Central to this orchestration of sound, movement, and montage is the recognition that sound and picture happen simultaneously—that there is no delay between how sound and image are understood: they are perceptually superimposed one over the other. The issue for his audio-visual montage was the coordination of sound-to-image where the problem posed by music was not so much a matter of locating comparable elements in music, but of rendering the relative movement in visual terms:

Musical and visual imagery are not actually commensurable through narrowly “representational elements. If one speaks of a genuine and profound relations and proportions between music and picture, it can only be in reference to the relations between the fundamental movements of the music and the picture, i.e. compositional and structural elements.

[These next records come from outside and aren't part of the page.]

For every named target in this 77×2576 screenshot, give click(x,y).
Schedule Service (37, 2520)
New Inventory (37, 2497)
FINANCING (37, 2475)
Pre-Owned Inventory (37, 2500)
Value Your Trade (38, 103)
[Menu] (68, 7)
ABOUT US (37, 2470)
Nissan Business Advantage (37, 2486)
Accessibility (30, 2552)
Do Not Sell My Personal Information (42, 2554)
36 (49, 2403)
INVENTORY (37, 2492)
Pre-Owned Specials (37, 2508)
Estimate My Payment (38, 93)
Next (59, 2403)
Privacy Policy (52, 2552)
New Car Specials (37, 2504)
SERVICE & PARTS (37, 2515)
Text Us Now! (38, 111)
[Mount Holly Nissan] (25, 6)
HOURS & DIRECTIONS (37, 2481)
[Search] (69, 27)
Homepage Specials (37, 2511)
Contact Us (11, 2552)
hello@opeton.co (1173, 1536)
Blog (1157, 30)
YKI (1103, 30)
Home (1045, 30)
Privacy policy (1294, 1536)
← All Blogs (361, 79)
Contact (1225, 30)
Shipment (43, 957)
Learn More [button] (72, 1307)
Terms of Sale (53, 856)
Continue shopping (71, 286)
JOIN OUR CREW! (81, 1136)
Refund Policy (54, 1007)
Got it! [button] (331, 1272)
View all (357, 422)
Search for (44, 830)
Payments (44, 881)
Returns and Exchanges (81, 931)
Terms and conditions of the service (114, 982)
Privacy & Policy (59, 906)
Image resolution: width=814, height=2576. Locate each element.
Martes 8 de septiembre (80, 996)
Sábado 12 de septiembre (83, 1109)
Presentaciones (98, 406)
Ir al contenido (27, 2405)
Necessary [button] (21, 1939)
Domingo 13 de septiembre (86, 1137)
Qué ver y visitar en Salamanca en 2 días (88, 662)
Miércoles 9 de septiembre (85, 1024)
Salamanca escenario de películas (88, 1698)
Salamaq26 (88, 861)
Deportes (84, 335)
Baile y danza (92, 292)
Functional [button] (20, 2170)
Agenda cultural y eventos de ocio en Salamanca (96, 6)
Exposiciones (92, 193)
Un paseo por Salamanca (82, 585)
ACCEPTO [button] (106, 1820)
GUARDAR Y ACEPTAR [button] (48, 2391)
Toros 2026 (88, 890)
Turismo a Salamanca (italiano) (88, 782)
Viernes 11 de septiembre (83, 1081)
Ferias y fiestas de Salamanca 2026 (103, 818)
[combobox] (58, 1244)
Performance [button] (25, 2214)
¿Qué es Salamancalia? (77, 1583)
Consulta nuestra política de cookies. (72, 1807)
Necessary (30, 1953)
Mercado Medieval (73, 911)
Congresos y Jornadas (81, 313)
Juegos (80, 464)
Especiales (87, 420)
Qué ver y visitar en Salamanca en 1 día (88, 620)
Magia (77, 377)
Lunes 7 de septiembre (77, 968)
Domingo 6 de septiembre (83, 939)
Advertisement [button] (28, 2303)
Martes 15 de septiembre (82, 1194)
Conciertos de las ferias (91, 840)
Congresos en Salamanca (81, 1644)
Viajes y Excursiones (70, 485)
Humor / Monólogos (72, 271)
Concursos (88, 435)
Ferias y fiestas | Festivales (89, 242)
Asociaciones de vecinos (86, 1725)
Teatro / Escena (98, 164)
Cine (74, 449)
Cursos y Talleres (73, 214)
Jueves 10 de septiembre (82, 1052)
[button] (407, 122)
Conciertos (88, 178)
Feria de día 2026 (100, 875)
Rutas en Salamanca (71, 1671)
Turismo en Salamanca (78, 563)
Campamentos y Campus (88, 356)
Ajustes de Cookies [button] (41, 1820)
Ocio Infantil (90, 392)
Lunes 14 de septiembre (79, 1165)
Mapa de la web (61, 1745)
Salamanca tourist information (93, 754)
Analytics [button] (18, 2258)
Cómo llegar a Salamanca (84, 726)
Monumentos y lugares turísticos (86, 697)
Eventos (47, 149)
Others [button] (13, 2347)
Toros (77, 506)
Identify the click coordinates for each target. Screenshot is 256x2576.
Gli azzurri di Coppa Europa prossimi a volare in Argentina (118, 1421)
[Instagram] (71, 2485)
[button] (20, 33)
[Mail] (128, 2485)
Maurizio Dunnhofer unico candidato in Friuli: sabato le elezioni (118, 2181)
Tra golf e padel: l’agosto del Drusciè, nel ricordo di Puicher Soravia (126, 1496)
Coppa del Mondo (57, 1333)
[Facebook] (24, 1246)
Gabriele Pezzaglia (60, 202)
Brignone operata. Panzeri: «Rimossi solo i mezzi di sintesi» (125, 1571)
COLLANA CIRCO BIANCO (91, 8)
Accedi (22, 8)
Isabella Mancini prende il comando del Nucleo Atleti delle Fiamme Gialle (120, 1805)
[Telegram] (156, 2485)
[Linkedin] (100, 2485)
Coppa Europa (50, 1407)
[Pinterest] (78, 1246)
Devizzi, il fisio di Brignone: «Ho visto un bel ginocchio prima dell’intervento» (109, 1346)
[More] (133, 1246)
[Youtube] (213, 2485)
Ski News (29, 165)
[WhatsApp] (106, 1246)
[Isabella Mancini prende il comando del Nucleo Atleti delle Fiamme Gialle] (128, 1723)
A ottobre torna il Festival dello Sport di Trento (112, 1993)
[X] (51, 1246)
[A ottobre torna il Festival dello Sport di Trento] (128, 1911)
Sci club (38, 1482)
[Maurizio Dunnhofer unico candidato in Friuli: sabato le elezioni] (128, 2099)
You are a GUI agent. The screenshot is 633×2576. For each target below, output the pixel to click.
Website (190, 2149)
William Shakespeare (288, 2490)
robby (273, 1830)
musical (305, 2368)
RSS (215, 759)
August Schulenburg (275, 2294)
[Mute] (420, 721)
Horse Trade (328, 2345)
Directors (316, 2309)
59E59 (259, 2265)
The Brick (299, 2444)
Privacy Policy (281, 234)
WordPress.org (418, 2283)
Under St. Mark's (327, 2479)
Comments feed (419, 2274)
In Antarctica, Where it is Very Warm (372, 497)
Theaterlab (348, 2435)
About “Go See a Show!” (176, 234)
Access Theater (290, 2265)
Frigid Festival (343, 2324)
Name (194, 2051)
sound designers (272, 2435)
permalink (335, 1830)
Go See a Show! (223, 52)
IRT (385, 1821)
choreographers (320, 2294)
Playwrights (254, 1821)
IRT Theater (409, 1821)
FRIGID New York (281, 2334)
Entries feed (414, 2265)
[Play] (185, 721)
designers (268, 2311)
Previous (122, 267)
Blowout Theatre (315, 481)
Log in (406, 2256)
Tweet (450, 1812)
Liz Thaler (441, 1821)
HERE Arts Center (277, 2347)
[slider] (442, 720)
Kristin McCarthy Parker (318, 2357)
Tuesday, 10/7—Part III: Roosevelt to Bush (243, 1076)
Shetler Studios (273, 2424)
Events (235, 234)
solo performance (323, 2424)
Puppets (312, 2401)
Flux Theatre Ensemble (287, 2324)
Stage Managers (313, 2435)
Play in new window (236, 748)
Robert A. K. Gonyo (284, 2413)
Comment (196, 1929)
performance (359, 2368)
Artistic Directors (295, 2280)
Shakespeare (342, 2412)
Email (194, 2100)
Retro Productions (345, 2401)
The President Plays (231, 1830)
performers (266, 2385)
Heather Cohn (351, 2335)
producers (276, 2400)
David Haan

Eisenstein’s solution to these problems is to create visual analogues to the audible elements in a translation of musical arrangement to visual appearances on screen; his conception for relating the sequence of notes in music to the graphic organization of the frame was not based on the individual graphic presentation of tones. It is the relative structure of a sequence of notes, heard simultaneously with a particular image that was his focus. This organization anticipates the counterpoint synchronization that John Whitney would propose and develop under the name “digital harmony.” However, unlike other experiments and theories of synchronic and contrapuntal structure, the underlying material used in Eisenstein’s montage theory is representational, live action photography—and not abstracted forms or absolute animation.

All Eisenstein quotes are taken from Film Form (first quote), and The Film Sense (all others), trans. Jay Leyda, (New York: Harvest/HBJ, 1975).